Солнце уже давно скрылось за лесом, и сквозь переплеты окна в комнату торопливо прокрадывались сумерки.
— Не зажигайте света, — тихо попросил Штефа, — в темноте лучше вспоминается… Знаете, это у меня никак не выходило из головы. Когда я возвращался с последнего свидания с нею, кошки скребли у меня на душе. Но тут во мне заговорило упрямство. «Раз ты так, ну и я так», — сказал я себе и быстро зашагал к трактиру, в котором еще издалека слышались песни. Там меня, заводилу, уже ждали.

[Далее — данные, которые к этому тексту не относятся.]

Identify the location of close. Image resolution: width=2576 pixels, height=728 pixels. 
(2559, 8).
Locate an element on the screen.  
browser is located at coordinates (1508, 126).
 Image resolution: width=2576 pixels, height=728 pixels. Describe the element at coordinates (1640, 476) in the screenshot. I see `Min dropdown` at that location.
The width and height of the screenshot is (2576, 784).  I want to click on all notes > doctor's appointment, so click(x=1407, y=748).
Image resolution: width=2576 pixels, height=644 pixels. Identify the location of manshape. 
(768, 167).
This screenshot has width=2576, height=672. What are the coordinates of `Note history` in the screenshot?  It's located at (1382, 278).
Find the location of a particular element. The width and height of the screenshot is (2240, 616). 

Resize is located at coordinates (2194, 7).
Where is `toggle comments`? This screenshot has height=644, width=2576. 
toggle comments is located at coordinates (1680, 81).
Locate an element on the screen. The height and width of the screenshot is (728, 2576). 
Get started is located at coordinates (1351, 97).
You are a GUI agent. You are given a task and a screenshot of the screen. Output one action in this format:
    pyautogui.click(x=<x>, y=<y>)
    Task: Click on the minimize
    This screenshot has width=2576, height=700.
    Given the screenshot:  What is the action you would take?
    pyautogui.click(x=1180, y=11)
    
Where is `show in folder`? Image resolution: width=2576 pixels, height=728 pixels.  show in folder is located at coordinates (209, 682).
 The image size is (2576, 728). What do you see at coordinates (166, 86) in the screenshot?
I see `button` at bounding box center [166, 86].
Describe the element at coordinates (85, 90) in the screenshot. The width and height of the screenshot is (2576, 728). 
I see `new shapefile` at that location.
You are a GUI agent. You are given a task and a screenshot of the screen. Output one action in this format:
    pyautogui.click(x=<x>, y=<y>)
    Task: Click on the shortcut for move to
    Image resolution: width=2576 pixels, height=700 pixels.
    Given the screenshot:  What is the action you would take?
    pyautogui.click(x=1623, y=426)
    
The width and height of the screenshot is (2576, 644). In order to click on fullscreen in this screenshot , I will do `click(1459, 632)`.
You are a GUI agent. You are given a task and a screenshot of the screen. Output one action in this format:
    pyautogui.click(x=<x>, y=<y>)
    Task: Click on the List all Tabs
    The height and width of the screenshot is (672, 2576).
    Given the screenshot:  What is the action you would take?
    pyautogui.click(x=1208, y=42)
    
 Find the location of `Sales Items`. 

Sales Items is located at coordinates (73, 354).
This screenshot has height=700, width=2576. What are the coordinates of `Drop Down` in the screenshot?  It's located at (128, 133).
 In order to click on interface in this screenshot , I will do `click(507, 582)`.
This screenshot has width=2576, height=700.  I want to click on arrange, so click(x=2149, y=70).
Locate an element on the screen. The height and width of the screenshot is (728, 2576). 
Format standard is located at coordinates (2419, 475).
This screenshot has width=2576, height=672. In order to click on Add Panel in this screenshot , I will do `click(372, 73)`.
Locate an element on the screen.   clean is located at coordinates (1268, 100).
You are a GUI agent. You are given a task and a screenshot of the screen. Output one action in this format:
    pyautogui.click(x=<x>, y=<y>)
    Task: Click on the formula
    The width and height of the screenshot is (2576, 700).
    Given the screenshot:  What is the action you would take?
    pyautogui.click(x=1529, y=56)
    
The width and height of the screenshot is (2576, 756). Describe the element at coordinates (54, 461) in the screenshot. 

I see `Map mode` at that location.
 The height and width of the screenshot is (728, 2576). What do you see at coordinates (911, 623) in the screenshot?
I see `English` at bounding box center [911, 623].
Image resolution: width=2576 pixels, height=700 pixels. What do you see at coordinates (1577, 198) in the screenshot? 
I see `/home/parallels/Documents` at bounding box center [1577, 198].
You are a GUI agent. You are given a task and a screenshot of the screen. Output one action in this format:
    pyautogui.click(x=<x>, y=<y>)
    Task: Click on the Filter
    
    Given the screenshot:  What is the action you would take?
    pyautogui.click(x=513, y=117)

«Гей, Штефа, что-то ты сегодня рано возвращаешься от дивчины, не случилось ли чего?» — услышал я еще с порога. «Да так, не поладили», — через силу сказал я. И вдруг слышу: «И ты позволяешь, чтобы девка тобой командовала? Посмотри, я пятьдесят тысяч из Аргентины привез. Хочешь, поедем туда со мной?»
Ехать мне не хотелось. Кто знает, какая она, эта Аргентина, что там за люди. Чего доброго, там и поговорить не с кем будет, раз языка их не знаешь. И уж наверняка никто там не станцует так, как здешние ребята. Но упрямство взяло верх. Я подумал: будут теперь надо мной, заводилой, смеяться, что я с девкой не сладил, или подумают, что я моря испугался…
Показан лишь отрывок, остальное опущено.